*EXERCISE*.
Word for word, and with pictures excluded, copy out all the records that follow.

Collected data:

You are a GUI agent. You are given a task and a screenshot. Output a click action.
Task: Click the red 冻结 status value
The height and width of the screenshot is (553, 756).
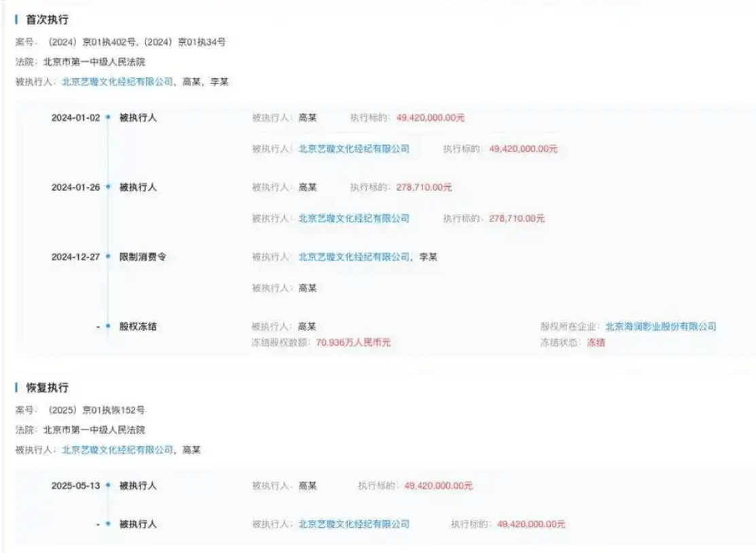(x=596, y=342)
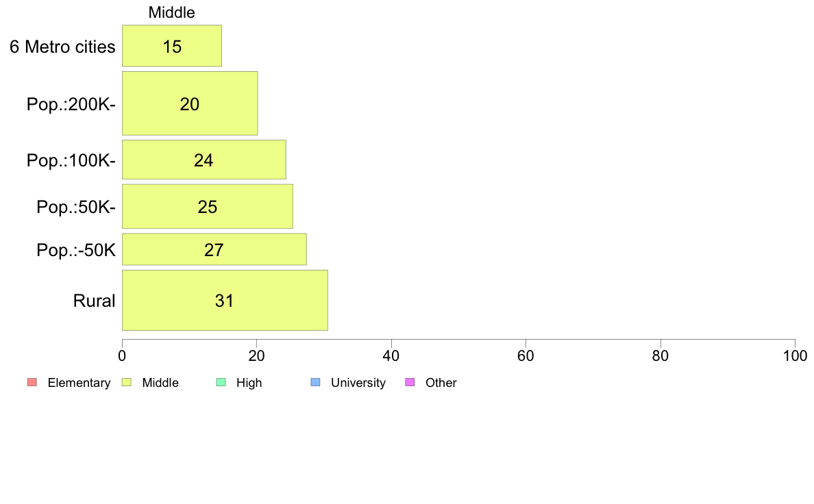Click the Middle yellow legend swatch
This screenshot has height=504, width=814.
[x=127, y=383]
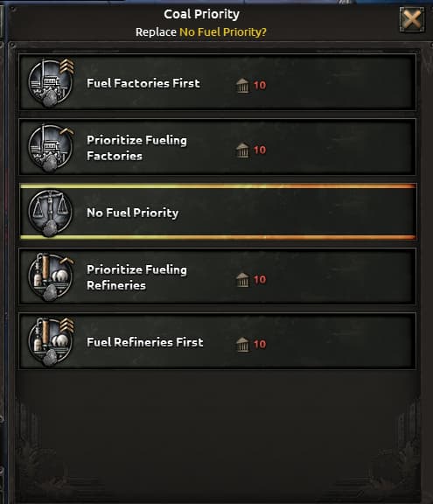Click political power icon on Prioritize Fueling Refineries
The height and width of the screenshot is (504, 433).
(242, 280)
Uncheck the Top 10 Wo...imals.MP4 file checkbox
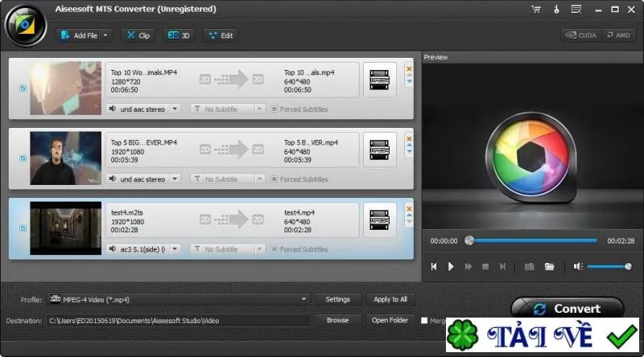 pyautogui.click(x=23, y=88)
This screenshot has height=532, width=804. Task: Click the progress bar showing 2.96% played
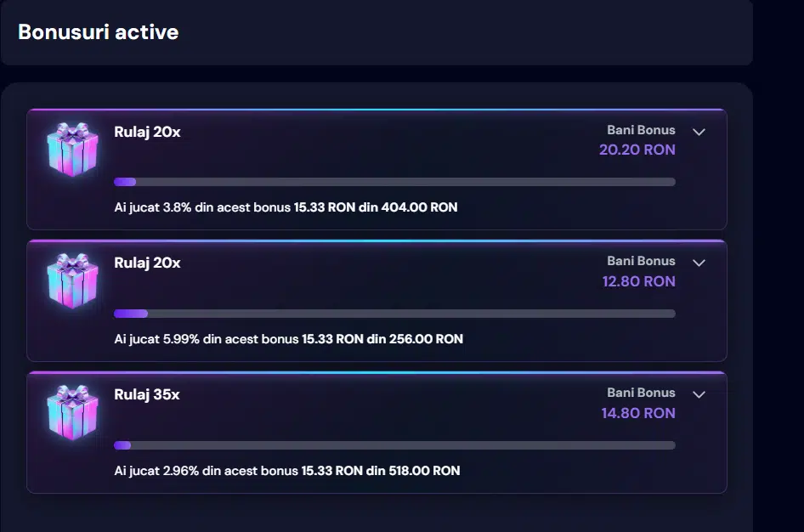(x=394, y=445)
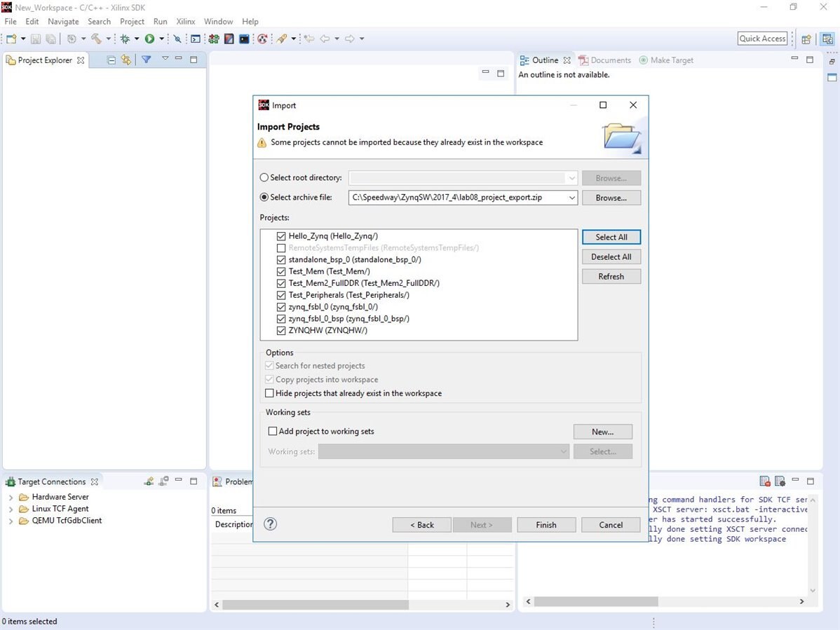Expand the Hardware Server tree node
The height and width of the screenshot is (630, 840).
[11, 498]
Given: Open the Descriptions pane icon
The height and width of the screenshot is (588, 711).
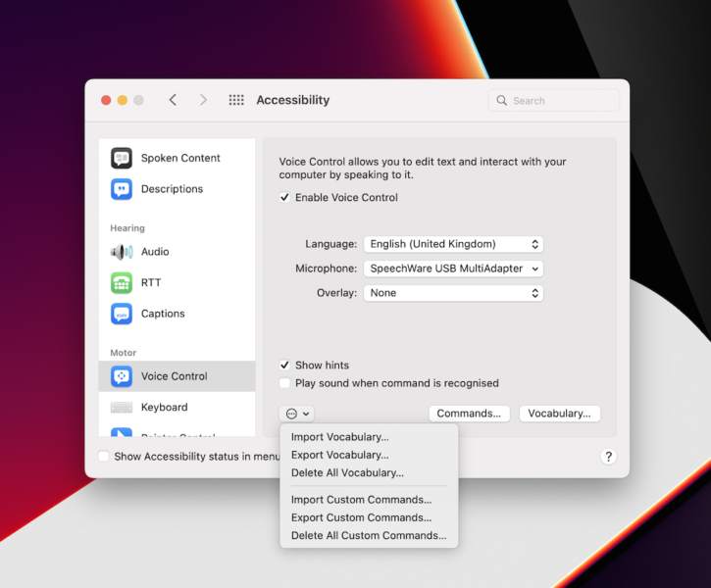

*OUTPUT FOR THIS EXERCISE*.
You are a GUI agent. You are given a task and a screenshot. Output a click action.
Task: Click the red 冻结 status value
The height and width of the screenshot is (553, 756).
(x=596, y=342)
Click the Middle yellow legend swatch
This screenshot has height=504, width=814.
[x=127, y=383]
Click political power icon on Prioritize Fueling Refineries
The height and width of the screenshot is (504, 433).
(242, 280)
Uncheck the Top 10 Wo...imals.MP4 file checkbox
 pyautogui.click(x=23, y=88)
This screenshot has height=532, width=804. Task: Click the progress bar showing 2.96% played
(x=394, y=445)
Expand the Hardware Server tree node
The height and width of the screenshot is (630, 840).
[11, 498]
Given: Open the Descriptions pane icon
The height and width of the screenshot is (588, 711).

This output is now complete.